This book is for those readers who have a strong interest in creativity and the creative process from the perspective of the artist/analyst. Wrapped in colors, lines, textures, and words is the fascinating, ambiguous, often mysterious story of a life told through images associated with words and words associated with images.
The collection draws from aesthetic, spiritual concerns and those of science and psychoanalysis. Implied, often veiled, ambiguous reference to numerous modalities of expression bring to the level of consciousness both personal and universal emotions often as not, hidden and unspoken. With deeply felt humility, Indig goes to the edge of mythic-poetic worlds and dares her readers to look into the abyss for darkly hidden jewels adorning the cloth of humanity.

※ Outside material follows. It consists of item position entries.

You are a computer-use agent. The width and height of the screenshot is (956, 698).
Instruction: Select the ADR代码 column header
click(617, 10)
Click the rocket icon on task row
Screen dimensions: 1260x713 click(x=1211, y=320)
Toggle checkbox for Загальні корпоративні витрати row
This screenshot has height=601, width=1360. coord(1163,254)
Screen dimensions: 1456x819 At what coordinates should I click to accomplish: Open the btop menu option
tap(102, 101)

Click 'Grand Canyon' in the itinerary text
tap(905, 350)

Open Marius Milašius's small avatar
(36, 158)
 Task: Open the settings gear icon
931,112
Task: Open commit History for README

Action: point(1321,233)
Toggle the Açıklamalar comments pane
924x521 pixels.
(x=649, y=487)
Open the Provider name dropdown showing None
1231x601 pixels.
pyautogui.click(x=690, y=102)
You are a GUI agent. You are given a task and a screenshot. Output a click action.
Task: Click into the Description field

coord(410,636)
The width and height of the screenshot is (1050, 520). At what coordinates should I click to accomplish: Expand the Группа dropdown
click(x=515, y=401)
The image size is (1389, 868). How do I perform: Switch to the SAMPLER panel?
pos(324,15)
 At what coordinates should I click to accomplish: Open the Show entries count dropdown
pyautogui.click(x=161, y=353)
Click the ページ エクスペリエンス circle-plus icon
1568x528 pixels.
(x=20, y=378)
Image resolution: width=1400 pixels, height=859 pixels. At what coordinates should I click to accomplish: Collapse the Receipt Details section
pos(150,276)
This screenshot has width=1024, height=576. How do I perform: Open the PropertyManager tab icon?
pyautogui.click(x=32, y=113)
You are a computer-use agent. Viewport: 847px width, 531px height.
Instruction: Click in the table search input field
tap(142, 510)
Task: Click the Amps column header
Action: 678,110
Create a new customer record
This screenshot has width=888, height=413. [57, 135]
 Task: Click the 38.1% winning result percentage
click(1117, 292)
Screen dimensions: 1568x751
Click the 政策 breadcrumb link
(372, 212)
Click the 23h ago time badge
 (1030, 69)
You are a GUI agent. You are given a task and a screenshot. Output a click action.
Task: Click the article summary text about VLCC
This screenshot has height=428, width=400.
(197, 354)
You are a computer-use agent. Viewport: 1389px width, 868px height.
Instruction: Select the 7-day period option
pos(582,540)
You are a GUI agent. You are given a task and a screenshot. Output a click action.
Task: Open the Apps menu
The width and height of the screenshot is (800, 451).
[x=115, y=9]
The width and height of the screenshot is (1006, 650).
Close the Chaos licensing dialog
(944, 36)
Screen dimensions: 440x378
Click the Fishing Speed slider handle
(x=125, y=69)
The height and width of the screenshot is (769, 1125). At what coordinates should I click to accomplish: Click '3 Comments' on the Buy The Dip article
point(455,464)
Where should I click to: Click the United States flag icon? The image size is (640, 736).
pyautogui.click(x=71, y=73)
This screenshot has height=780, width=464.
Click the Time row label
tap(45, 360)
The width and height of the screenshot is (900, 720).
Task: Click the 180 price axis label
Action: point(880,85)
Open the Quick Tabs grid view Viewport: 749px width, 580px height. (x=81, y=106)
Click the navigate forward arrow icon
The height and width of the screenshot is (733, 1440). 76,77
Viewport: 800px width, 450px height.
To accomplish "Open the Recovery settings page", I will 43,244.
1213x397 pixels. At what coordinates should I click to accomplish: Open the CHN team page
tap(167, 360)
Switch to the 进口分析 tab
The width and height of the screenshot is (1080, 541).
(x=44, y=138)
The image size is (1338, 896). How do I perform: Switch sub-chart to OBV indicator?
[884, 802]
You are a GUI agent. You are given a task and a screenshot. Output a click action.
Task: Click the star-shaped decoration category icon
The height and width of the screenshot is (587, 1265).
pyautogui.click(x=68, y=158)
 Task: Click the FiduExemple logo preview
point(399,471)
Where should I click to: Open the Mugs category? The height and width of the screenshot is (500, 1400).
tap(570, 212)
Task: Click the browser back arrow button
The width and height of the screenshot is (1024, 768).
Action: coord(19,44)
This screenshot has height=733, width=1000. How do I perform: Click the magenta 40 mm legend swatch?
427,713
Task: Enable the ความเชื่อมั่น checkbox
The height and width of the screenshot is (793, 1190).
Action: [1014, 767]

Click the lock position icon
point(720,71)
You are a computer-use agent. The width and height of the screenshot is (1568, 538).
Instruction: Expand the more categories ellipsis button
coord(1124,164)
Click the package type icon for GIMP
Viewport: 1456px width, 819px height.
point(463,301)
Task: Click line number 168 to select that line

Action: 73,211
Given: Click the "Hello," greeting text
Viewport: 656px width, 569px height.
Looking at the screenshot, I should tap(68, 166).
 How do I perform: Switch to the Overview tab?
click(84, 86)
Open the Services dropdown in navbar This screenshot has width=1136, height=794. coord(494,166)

Sandra Indig is a psychotherapist specializing in psychoanalysis and art therapy. She lectures on creativity, the creative process, psychoanalysis, and trauma, nationally and internationally. Indig is a graduate of the New York University School of Social Work and Washington Square Institute for Psychotherapy and Mental Health, and serves as Committee Chair, Creativity & Neuro-Psych-Ed of the New York State Society for Clinical Social Work. Her chapter entitled "Reclamation and Restoration: Heroes in the Seaweed" is included in Art, Creativity, and Psychoanalysis: Perspectives from Analyst-Artists (George Hagman, ed., Routledge, 2016). Indig has curated art exhibits (New York State Society for Clinical Social Work, Institute for Object Relations), held residencies at art colonies (MacDowell, Virginia Center for the Creative Arts), and is a member of the New York Artists Circle and The American Alliance of Museums. Indig is in private practice in New York City.